Die Energiewende auf dem Bodensee beginnt also gemächlich. Doch die BSB möchte die komplette Flotte in den kommenden Jahren klimaneutral gestalten. Der Wandel soll schnell vorangehen, der Bodensee zu einer Modellregion für umweltfreundliche Schifffahrt werden. Das ist Christoph Witte, technischer Leiter und Mitglied der Bsb-geschäftsführung, ein Anliegen. Auch er steht nervös am Hafen vor der Werft, während sich ganz langsam unter Nebelschwaden und mit lauter Musik die Tore der Halle öffnen und erste Blicke auf das Schiff freigeben.
Die gesamte Schifffahrtsbranche probiert sich in der Dekarbonisierung aus, also dem Abschied von fossilen Energiequellen. Immerhin verursacht die internationale Schifffahrt weltweit drei Prozent aller klimaschädlichen Emissionen. „Das ist so viel, wie Deutschland als Wirtschaftsnation
produziert“, stellt Peter Moller vom Maritimen Cluster Norddeutschland als Vergleich daneben. Er beschäftigt sich intensiv mit dem technischen Wandel, der die Mobilität verändert.
Elektroschiffe erobern in Deutschland vermehrt die Binnengewässer, doch „hinkt Deutschland im Vergleich zu anderen Ländern hinterher“, so Moller. Vor allem die Norweger würden in ihren Fjorden und Seen auf Elektroantriebe setzen. Allerdings sei dort der Strom durch die vielen Wasserkraftwerke auch günstiger. So ist die „Artemis“– bis auf eine kleine Solarfähre auf dem Untersee – das einzige Personenschiff auf dem Bodensee, das ohne Emissionen auskommt. Sie wird mit grünem Strom geladen; in der Mittagspause dauert es eine Stunde, bis 80 Prozent der Kapazität von 1000 Kilowattstunden aufgeladen sind. Nach Feierabend dauert es zwei Stunden, bis der Akku wieder voll ist. 20 Prozent seiner Energie produziert das Schiff über Solarzellen selbst, sagt BSB-MANN Witte.

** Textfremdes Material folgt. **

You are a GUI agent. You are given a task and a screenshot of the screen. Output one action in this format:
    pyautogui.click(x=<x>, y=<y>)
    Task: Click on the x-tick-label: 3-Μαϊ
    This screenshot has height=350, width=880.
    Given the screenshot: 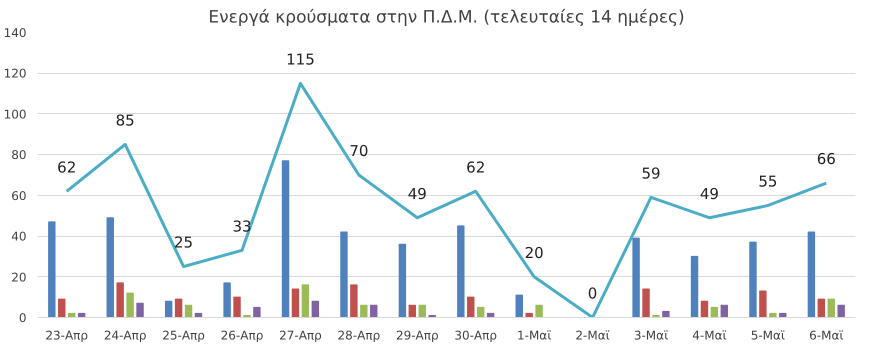 What is the action you would take?
    pyautogui.click(x=651, y=335)
    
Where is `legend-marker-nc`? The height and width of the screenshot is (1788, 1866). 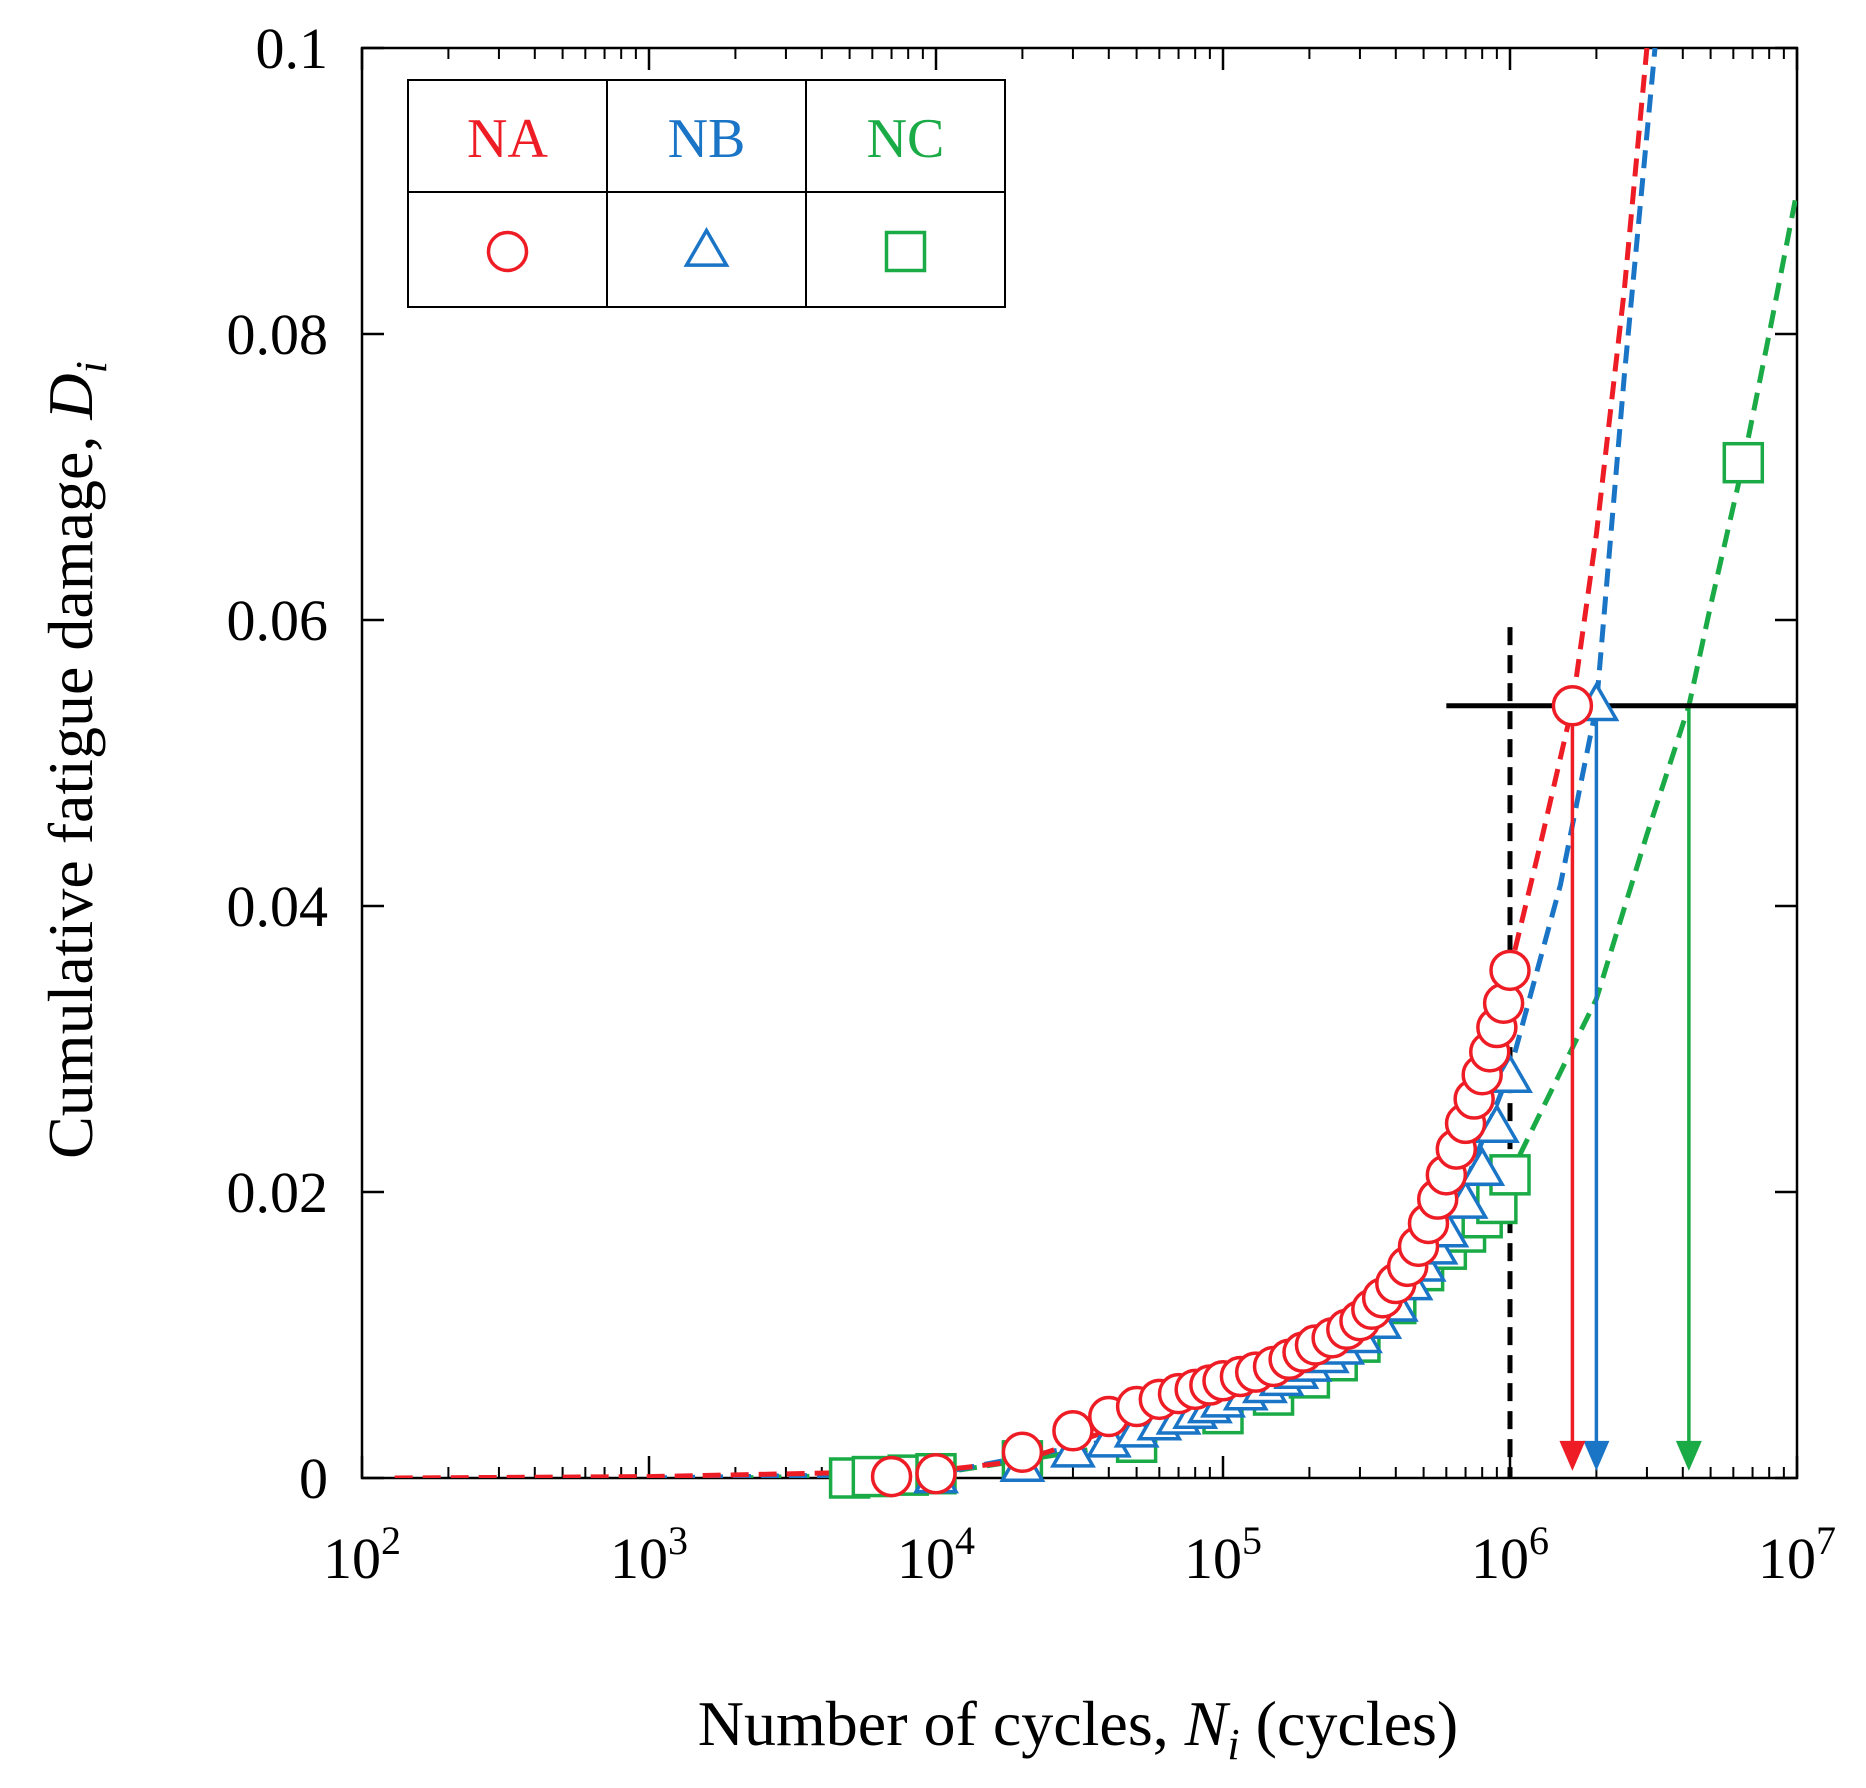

Wenn sich der 3,6 Millionen Euro teure Elektro-katamaran bewährt, soll schon bald der Auftrag für einen weiteren folgen. In drei Jahren könnte der Zwillingsbruder „Apollo“dann auch über den See gleiten. Eine entsprechende Vereinbarung gibt es mit der Werft Ostseestaal in Stralsund schon.
Dort wurde das Schiff fast im Zeitplan gebaut. Neun Monate dauerte es von der ersten Aluminiumplatte bis zum fertiggestellten Katamaran. Entworfen und vorgebaut wurde in Stralsund. Seit Februar erfolgte in der Bsb-werft in Friedrichshafen die Endmontage.
Ingo Schillinger ist bei der Werft verantwortlich für das Projekt und aus Stralsund angereist, um die Einwasserung live mitzuerleben. Bei dem neuen Bodenseeschiff sei vor allem die geplante Passagierzahl eine Herausforderung gewesen. So große Schiffe habe die Werft bislang noch nicht gebaut. Vor allem habe es während des Baus Schwierigkeiten gegeben, das Material, das beständig im Preis stieg, zu beschaffen, sagt Schillinger.
Gleich nach der Schiffstaufe am 17. Juli sollen die ersten Passagiere das Schiff erleben dürfen.